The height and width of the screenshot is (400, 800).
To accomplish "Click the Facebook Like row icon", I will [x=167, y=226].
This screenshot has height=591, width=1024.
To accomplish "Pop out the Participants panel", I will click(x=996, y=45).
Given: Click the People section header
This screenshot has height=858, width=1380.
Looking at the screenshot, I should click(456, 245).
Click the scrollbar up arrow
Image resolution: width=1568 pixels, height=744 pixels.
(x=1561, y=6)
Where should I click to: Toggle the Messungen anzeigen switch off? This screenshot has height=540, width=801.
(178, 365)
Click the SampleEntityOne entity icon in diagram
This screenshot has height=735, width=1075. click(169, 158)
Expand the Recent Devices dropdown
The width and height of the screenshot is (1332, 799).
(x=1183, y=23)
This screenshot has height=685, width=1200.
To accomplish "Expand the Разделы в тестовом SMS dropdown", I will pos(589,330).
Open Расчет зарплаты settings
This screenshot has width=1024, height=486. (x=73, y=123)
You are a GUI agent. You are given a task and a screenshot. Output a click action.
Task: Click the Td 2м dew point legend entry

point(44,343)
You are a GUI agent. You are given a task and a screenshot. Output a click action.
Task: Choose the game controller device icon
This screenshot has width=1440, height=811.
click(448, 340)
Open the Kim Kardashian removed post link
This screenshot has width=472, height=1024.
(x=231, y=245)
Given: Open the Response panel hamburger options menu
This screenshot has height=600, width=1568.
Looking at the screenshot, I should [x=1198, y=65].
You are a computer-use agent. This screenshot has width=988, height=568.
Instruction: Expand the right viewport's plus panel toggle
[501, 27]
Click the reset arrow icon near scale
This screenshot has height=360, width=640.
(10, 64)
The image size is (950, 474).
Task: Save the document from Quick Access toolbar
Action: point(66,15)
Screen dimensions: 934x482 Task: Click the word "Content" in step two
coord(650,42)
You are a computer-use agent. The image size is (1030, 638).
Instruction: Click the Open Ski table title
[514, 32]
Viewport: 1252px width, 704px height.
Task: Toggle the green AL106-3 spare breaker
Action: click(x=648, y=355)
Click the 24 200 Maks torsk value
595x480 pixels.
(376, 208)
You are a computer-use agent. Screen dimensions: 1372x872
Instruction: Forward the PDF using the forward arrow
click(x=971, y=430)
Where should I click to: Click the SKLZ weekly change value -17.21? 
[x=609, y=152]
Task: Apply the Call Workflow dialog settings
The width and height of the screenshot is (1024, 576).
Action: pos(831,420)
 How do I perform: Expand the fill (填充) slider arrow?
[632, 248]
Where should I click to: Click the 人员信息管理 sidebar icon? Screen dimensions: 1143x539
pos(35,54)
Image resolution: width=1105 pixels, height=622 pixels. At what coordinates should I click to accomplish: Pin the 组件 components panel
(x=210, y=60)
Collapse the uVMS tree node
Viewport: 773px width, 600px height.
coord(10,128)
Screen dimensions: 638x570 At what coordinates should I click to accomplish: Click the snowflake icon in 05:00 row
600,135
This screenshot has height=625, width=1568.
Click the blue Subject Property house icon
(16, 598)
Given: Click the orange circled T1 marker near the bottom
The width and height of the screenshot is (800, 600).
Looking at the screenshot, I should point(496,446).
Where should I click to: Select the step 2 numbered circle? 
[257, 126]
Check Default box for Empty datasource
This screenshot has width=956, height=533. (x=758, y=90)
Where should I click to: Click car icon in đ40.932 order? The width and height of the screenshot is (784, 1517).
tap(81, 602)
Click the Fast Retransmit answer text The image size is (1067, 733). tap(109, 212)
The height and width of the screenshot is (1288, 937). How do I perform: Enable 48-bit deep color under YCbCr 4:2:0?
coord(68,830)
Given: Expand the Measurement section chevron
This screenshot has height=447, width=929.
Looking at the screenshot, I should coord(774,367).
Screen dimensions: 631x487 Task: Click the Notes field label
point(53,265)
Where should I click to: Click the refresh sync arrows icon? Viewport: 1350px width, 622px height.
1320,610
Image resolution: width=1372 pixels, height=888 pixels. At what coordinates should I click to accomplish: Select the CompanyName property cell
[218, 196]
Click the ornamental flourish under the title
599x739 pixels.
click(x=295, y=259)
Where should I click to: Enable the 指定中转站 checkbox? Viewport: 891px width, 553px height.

- Work order
Repeat, word for word, every line above.

- Output of the exercise
The height and width of the screenshot is (400, 800).
To accomplish "Click the Facebook Like row icon", I will [x=167, y=226].
This screenshot has height=591, width=1024.
To accomplish "Pop out the Participants panel", I will click(x=996, y=45).
Given: Click the People section header
This screenshot has height=858, width=1380.
Looking at the screenshot, I should click(456, 245).
Click the scrollbar up arrow
Image resolution: width=1568 pixels, height=744 pixels.
(x=1561, y=6)
Where should I click to: Toggle the Messungen anzeigen switch off? This screenshot has height=540, width=801.
(178, 365)
Click the SampleEntityOne entity icon in diagram
This screenshot has height=735, width=1075. click(169, 158)
Expand the Recent Devices dropdown
The width and height of the screenshot is (1332, 799).
(x=1183, y=23)
This screenshot has height=685, width=1200.
To accomplish "Expand the Разделы в тестовом SMS dropdown", I will pos(589,330).
Open Расчет зарплаты settings
This screenshot has width=1024, height=486. (x=73, y=123)
You are a GUI agent. You are given a task and a screenshot. Output a click action.
Task: Click the Td 2м dew point legend entry

point(44,343)
You are a GUI agent. You are given a task and a screenshot. Output a click action.
Task: Choose the game controller device icon
This screenshot has width=1440, height=811.
click(448, 340)
Open the Kim Kardashian removed post link
This screenshot has width=472, height=1024.
(x=231, y=245)
Given: Open the Response panel hamburger options menu
This screenshot has height=600, width=1568.
Looking at the screenshot, I should [x=1198, y=65].
You are a computer-use agent. This screenshot has width=988, height=568.
Instruction: Expand the right viewport's plus panel toggle
[501, 27]
Click the reset arrow icon near scale
This screenshot has height=360, width=640.
(10, 64)
The image size is (950, 474).
Task: Save the document from Quick Access toolbar
Action: point(66,15)
Screen dimensions: 934x482 Task: Click the word "Content" in step two
coord(650,42)
You are a computer-use agent. The image size is (1030, 638).
Instruction: Click the Open Ski table title
[514, 32]
Viewport: 1252px width, 704px height.
Task: Toggle the green AL106-3 spare breaker
Action: click(x=648, y=355)
Click the 24 200 Maks torsk value
595x480 pixels.
(376, 208)
You are a computer-use agent. Screen dimensions: 1372x872
Instruction: Forward the PDF using the forward arrow
click(x=971, y=430)
Where should I click to: Click the SKLZ weekly change value -17.21? 
[x=609, y=152]
Task: Apply the Call Workflow dialog settings
The width and height of the screenshot is (1024, 576).
Action: pos(831,420)
 How do I perform: Expand the fill (填充) slider arrow?
[632, 248]
Where should I click to: Click the 人员信息管理 sidebar icon? Screen dimensions: 1143x539
pos(35,54)
Image resolution: width=1105 pixels, height=622 pixels. At what coordinates should I click to accomplish: Pin the 组件 components panel
(x=210, y=60)
Collapse the uVMS tree node
Viewport: 773px width, 600px height.
coord(10,128)
Screen dimensions: 638x570 At what coordinates should I click to accomplish: Click the snowflake icon in 05:00 row
600,135
This screenshot has height=625, width=1568.
Click the blue Subject Property house icon
(16, 598)
Given: Click the orange circled T1 marker near the bottom
The width and height of the screenshot is (800, 600).
Looking at the screenshot, I should point(496,446).
Where should I click to: Select the step 2 numbered circle? 
[257, 126]
Check Default box for Empty datasource
This screenshot has width=956, height=533. (x=758, y=90)
Where should I click to: Click car icon in đ40.932 order? The width and height of the screenshot is (784, 1517).
tap(81, 602)
Click the Fast Retransmit answer text The image size is (1067, 733). tap(109, 212)
The height and width of the screenshot is (1288, 937). How do I perform: Enable 48-bit deep color under YCbCr 4:2:0?
coord(68,830)
Given: Expand the Measurement section chevron
This screenshot has height=447, width=929.
Looking at the screenshot, I should coord(774,367).
Screen dimensions: 631x487 Task: Click the Notes field label
point(53,265)
Where should I click to: Click the refresh sync arrows icon? Viewport: 1350px width, 622px height.
1320,610
Image resolution: width=1372 pixels, height=888 pixels. At what coordinates should I click to accomplish: Select the CompanyName property cell
[218, 196]
Click the ornamental flourish under the title
599x739 pixels.
click(x=295, y=259)
Where should I click to: Enable the 指定中转站 checkbox? Viewport: 891px width, 553px height.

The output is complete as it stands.